Birthday paradox: meaning of random

Question

In the wikipedia page (http://en.wikipedia.org/wiki/Birthday_problem) on birthday paradox the following statement has been said : "the probability that, in a set of $n$ "randomly chosen" people, some pair of them will have the same birthday. We assume that that each day of the year is equally probable for a birthday."

My question is what is the meaning of "randomly chosen" here ? Is the assumption of equally probable for a birthday needed separately ? Does not the word "randomly chosen" imply the equal probability ?

Answer 1

Random, in its every-day meaning, simply means that uncertainty is involved. In the precise mathematical meaning it means that uncertainty is potentially involved. In any case, random does not imply any uniformity over the possible outcomes. Tossing a die with six sides numbered 1,2,3,4,5,6 produces a random event with equal probabilities for each outcome. Tossing a die with six sides numbers 1,1,1,1,1,6 produces a random event with possible outcomes 1 and 6, with unequal probabilities. Purely mathematically, tossing a die with six sides numbered 6,6,6,6,6,6 produces a random event with one outcome $6$, whose probability of occurring is $1$.

The assumption on birthdays is that each day of the year is as likely as any other, thus that the distribution is uniform.

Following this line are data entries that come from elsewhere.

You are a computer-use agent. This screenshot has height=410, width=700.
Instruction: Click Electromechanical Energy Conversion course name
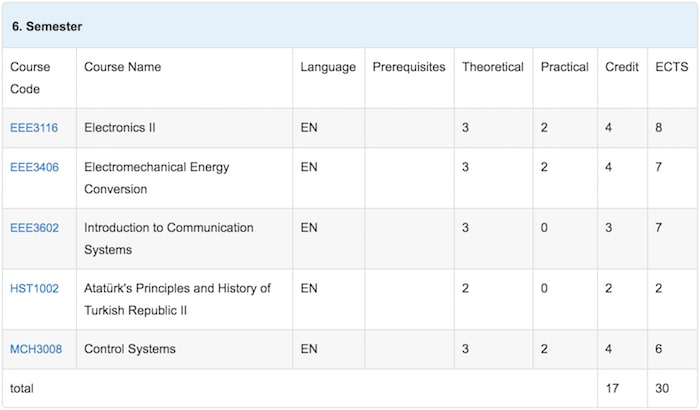(x=156, y=178)
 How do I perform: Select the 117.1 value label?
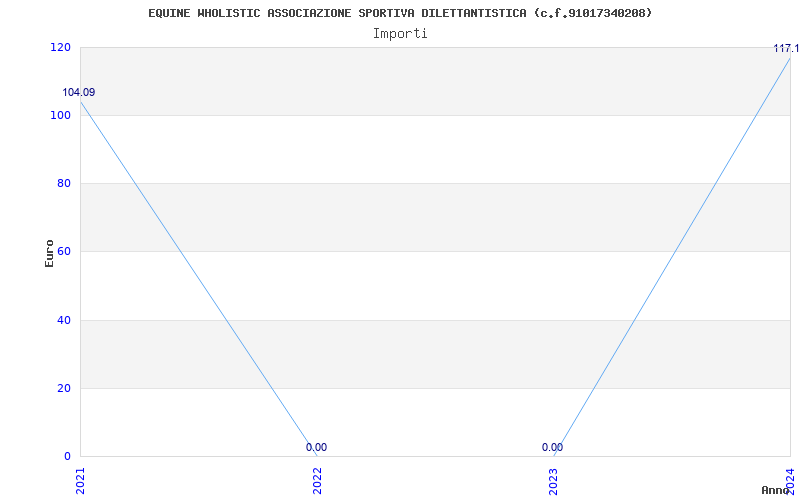tap(786, 48)
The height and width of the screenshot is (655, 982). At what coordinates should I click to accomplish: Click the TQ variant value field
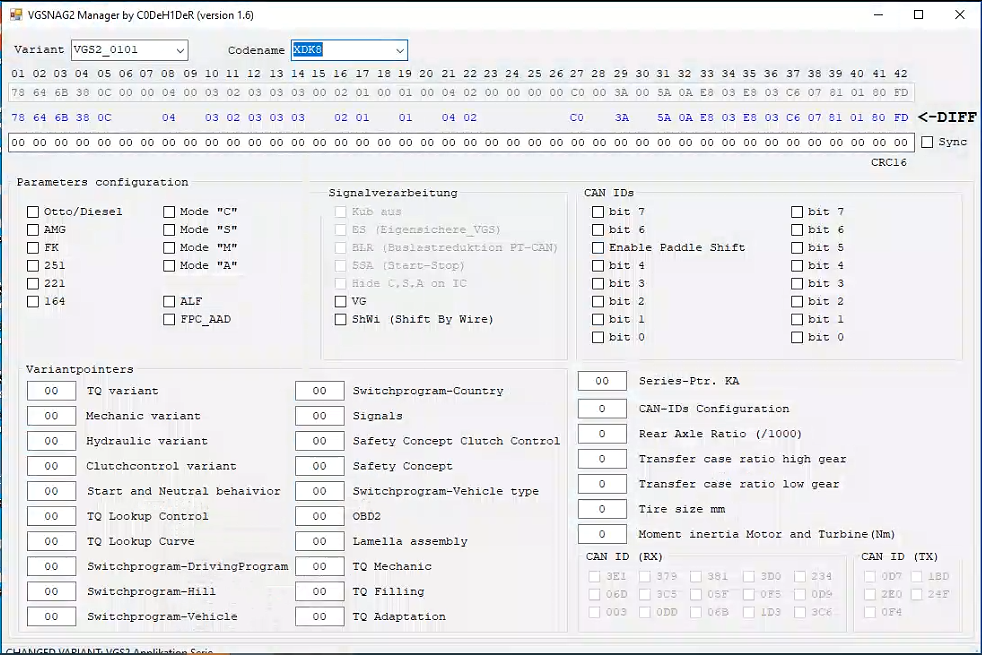51,391
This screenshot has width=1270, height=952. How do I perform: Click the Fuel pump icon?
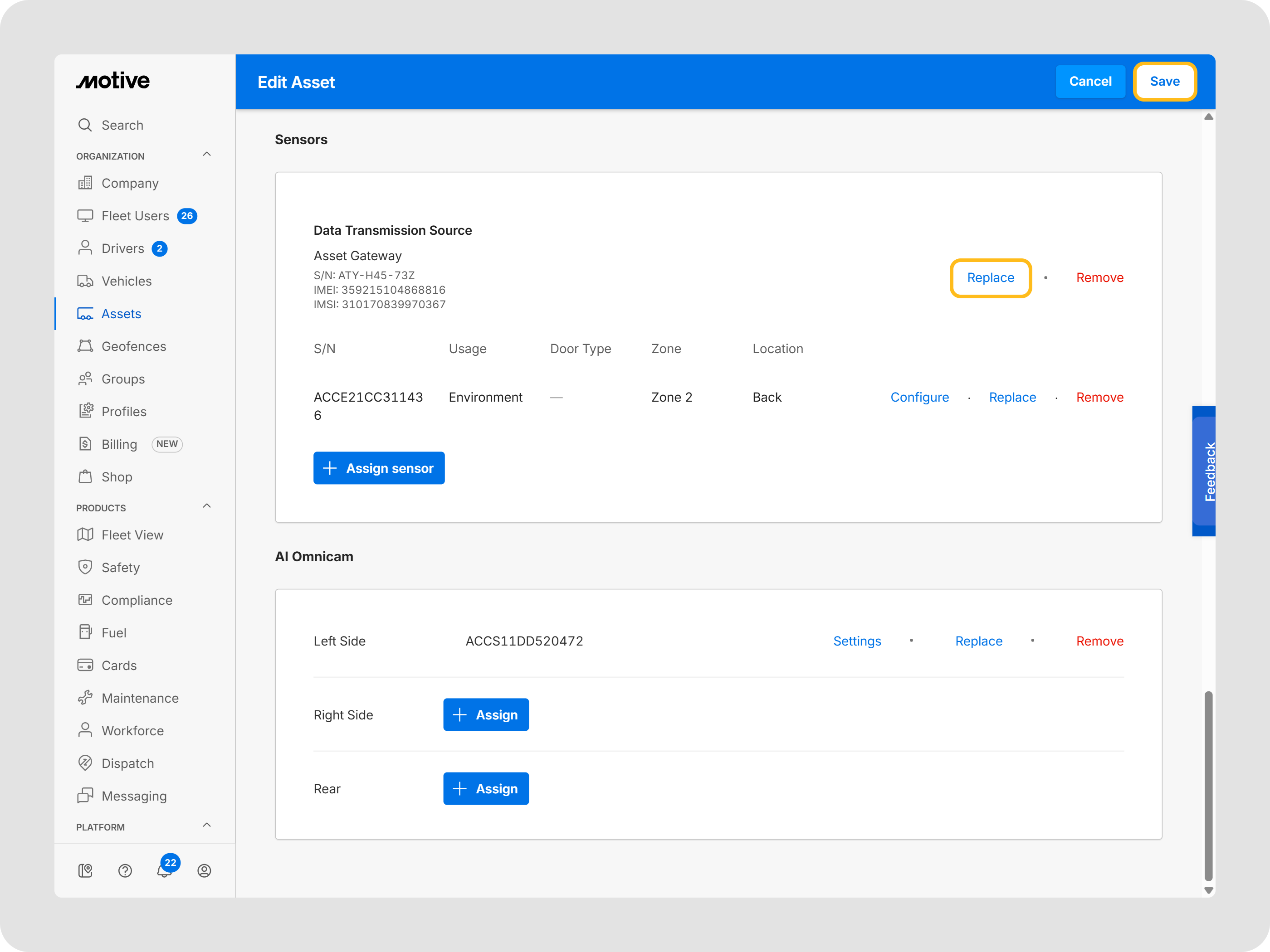(x=85, y=632)
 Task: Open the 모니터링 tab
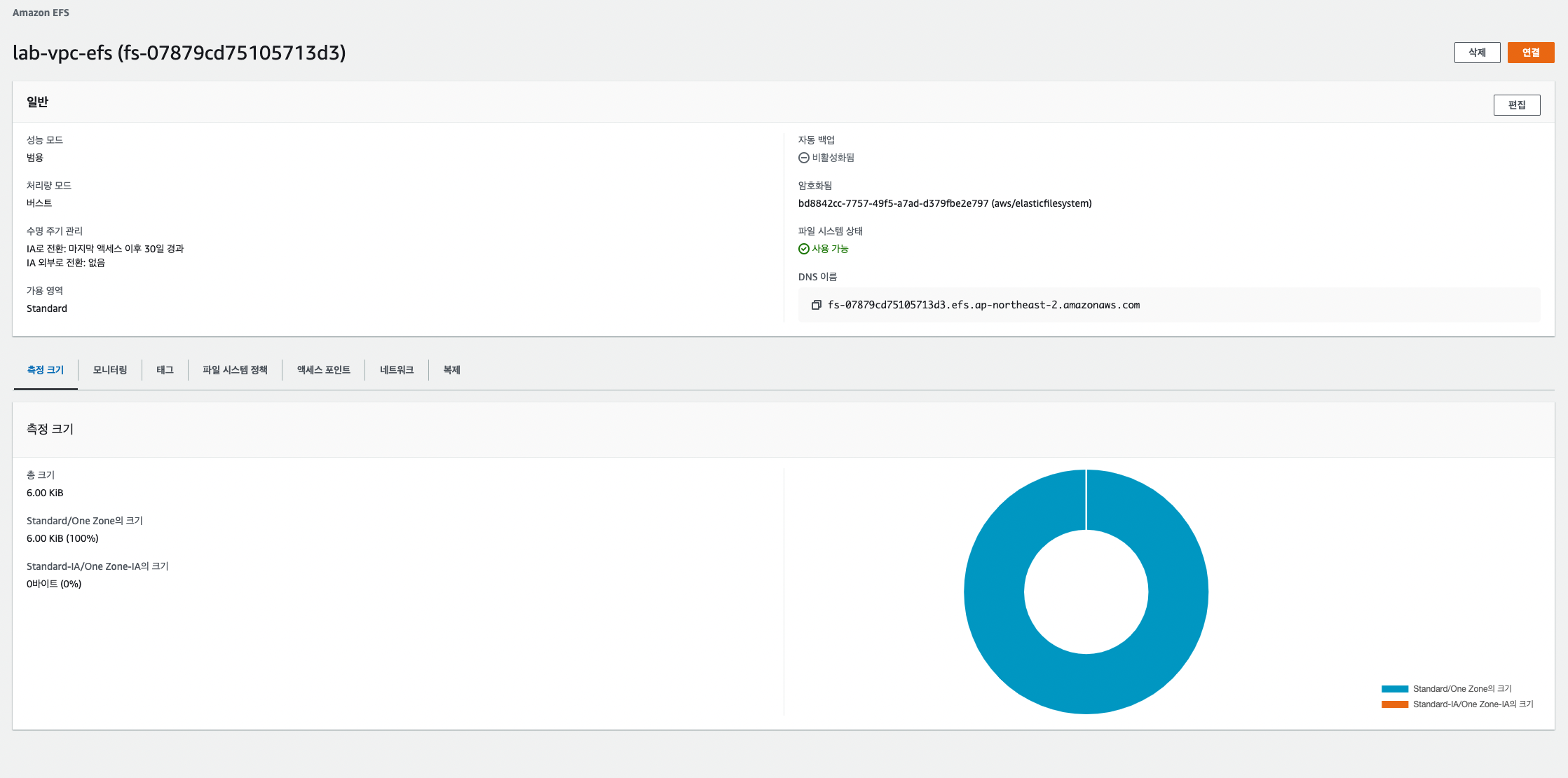point(110,370)
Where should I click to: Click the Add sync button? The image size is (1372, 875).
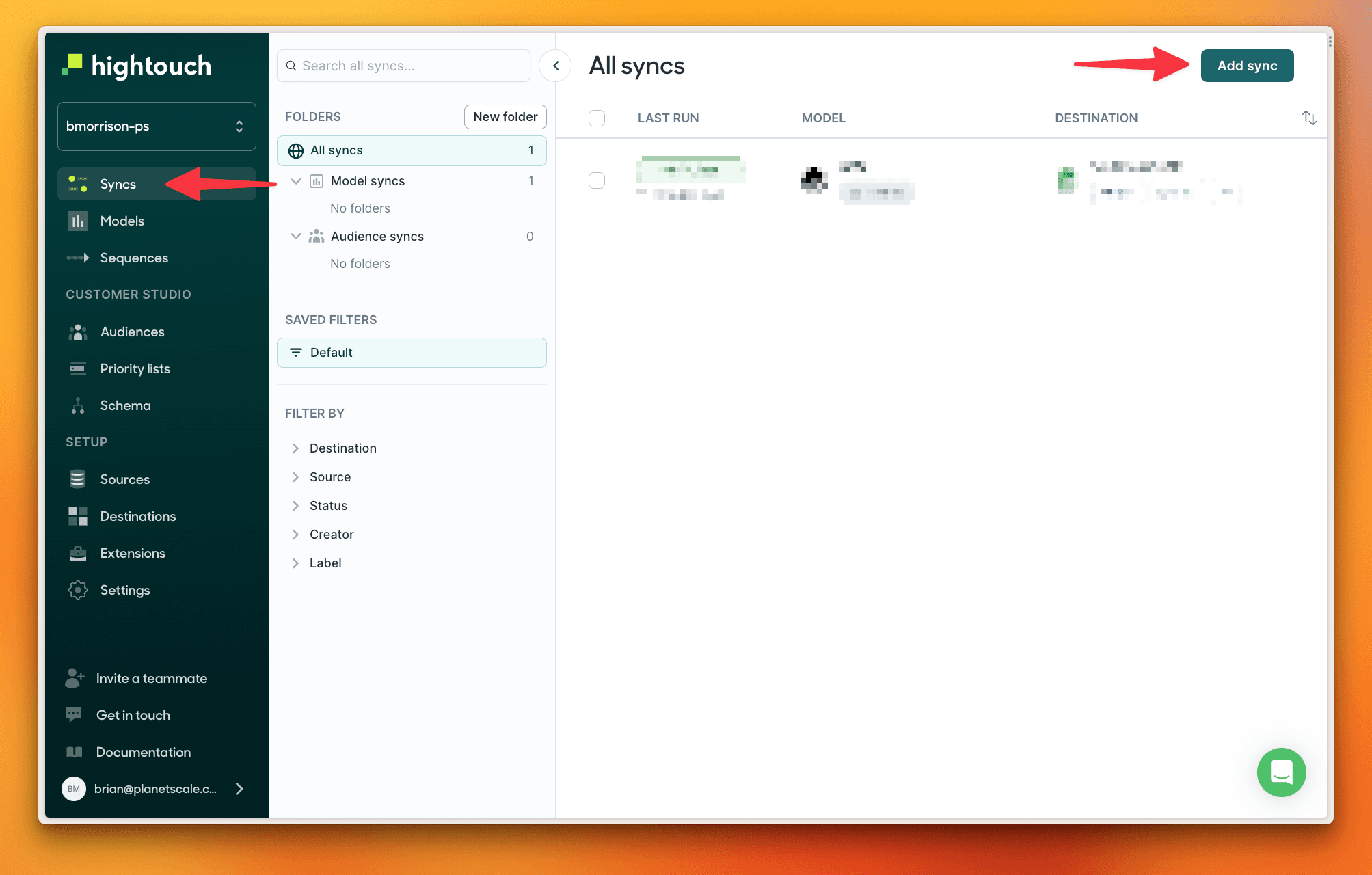1247,65
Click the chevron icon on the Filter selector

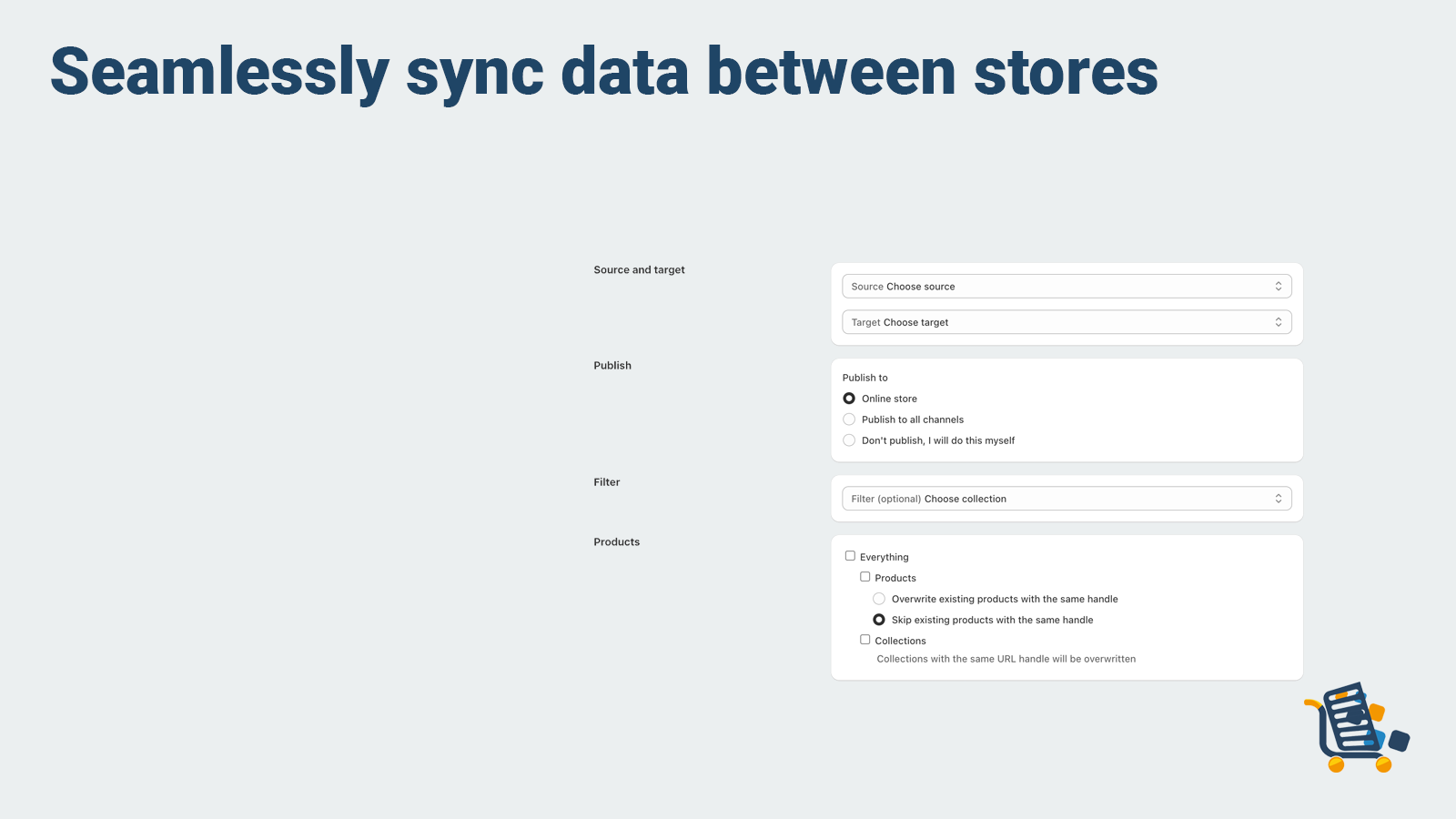click(x=1279, y=498)
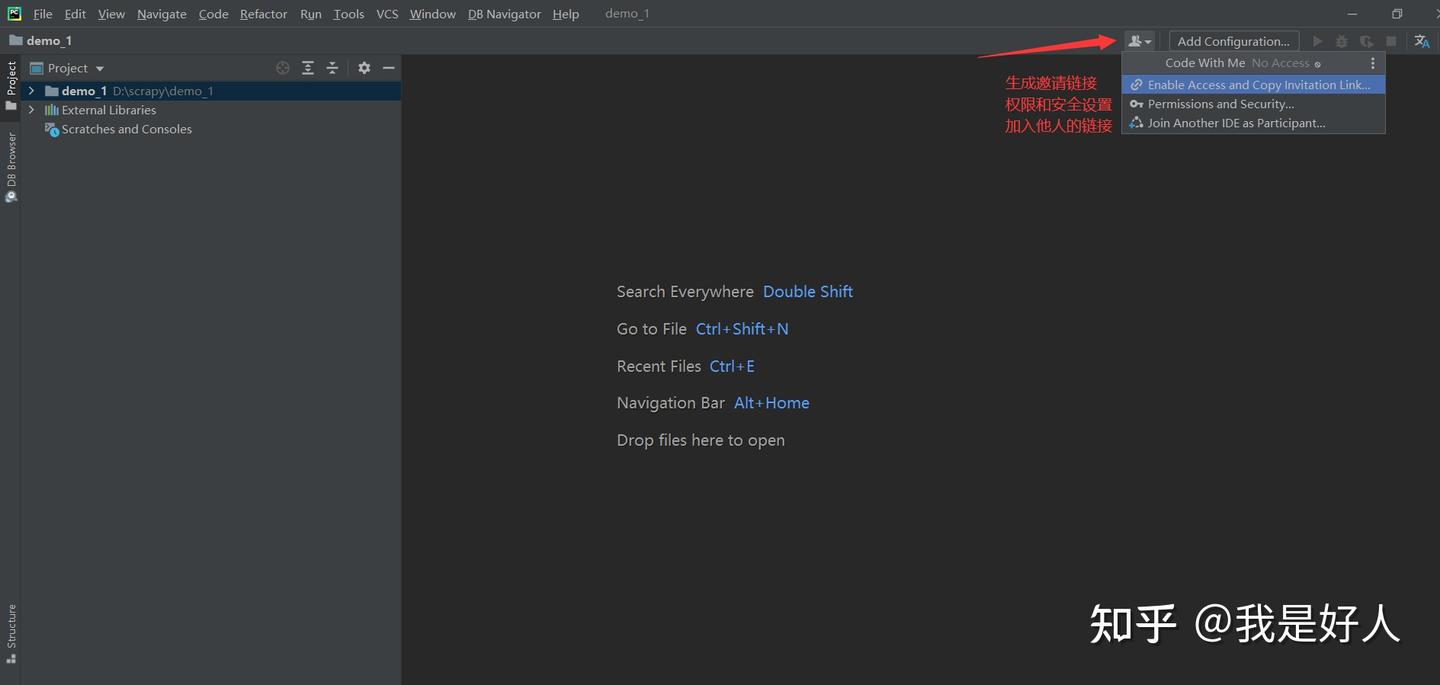
Task: Open the Project view dropdown
Action: click(x=98, y=67)
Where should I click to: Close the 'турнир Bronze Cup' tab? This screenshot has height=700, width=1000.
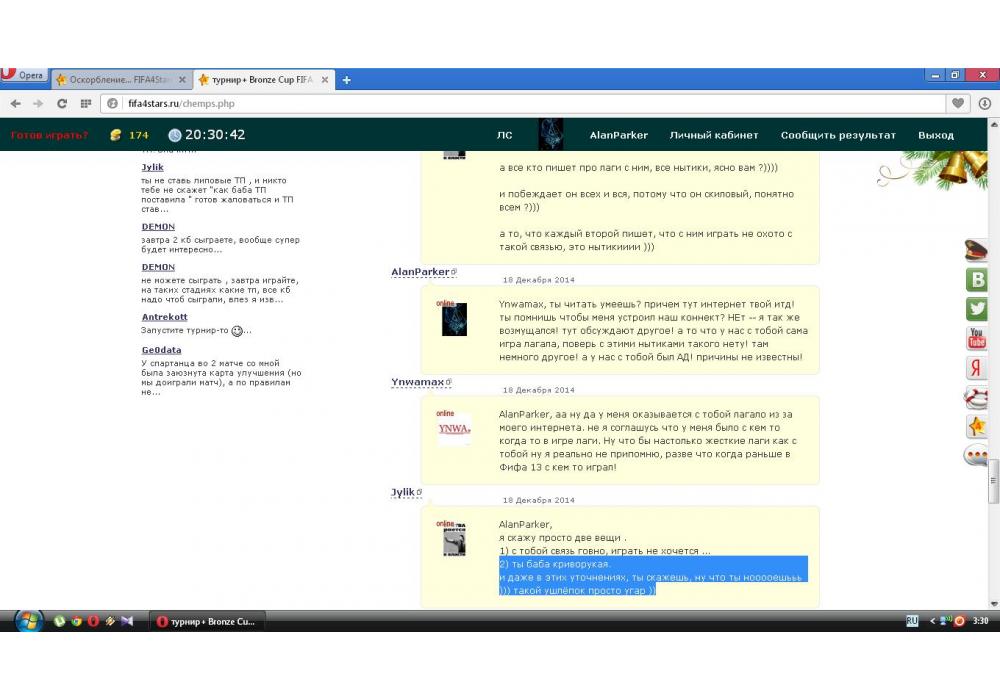tap(324, 80)
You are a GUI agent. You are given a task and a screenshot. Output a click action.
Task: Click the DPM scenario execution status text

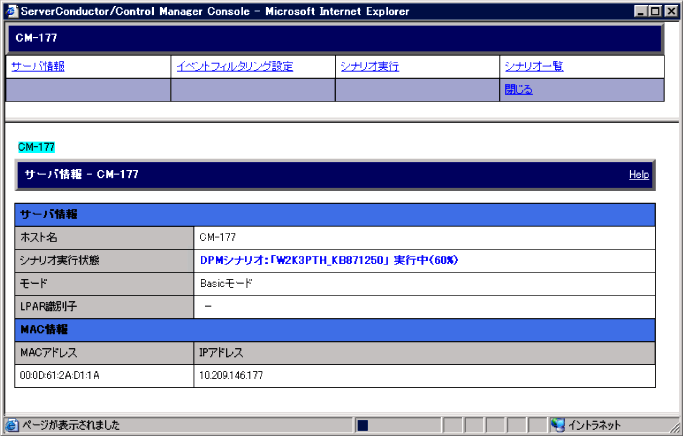coord(329,260)

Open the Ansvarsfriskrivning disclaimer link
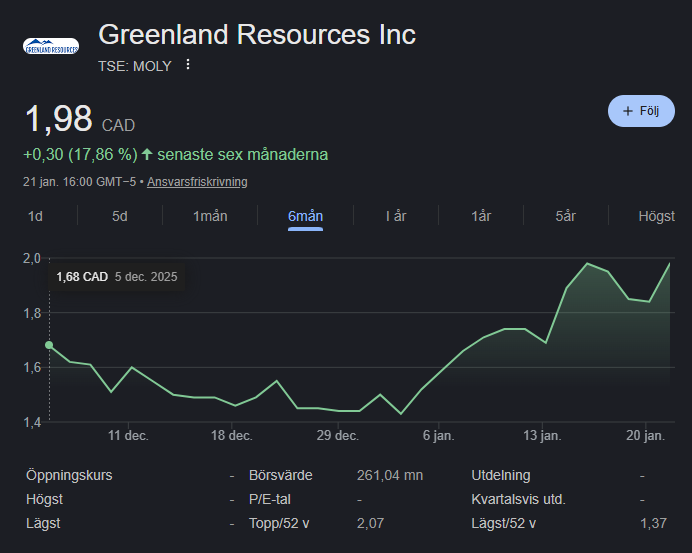(197, 182)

It should be noted that the assumption of uniformity in face of uncertainty is a very common mistake. Not only it is wrong in many finite situations, in certain infinite situations it can easily be shown that no uniform distribution exists (this leads to some paradoxes, like one variant of the two-envelope paradox).

Answer 2

The assumption is that each person's birthday is chosen randomly from the $365$ days of the year.

Answer 3

As in the comment from Alex, the problem assumes a discrete uniform distribution. The word uniform means that each possible outcome is equally likely.

To help clarify the distinction with the word random, consider the following random variable. You flip a quarter, dime, and nickel and record the total number of heads as the variable $H$. The possible values of $H$ are $\{0, 1, 2, 3\}$. The results of flipping the coins is certainly random and the distribution is discrete.

However, the different outcomes are not equally likely. In fact the probabilities are as follows. (This is an example of the binomial distribution.) $$ \begin{array}{c*{3}{|c}} h & 0 & 1 & 2 & 3 \\ \hline P(H=h) & \tfrac{1}{8} & \tfrac{3}{8} & \tfrac{3}{8} & \tfrac{1}{8} \end{array} $$

Answer 4

"Randomly chosen" concerns independence here. Later in the same article,

"When events are independent of each other, the probability of all of the events occurring is equal to a product of the probabilities of each of the events occurring."

That is the rationale for the "randomly chosen" part.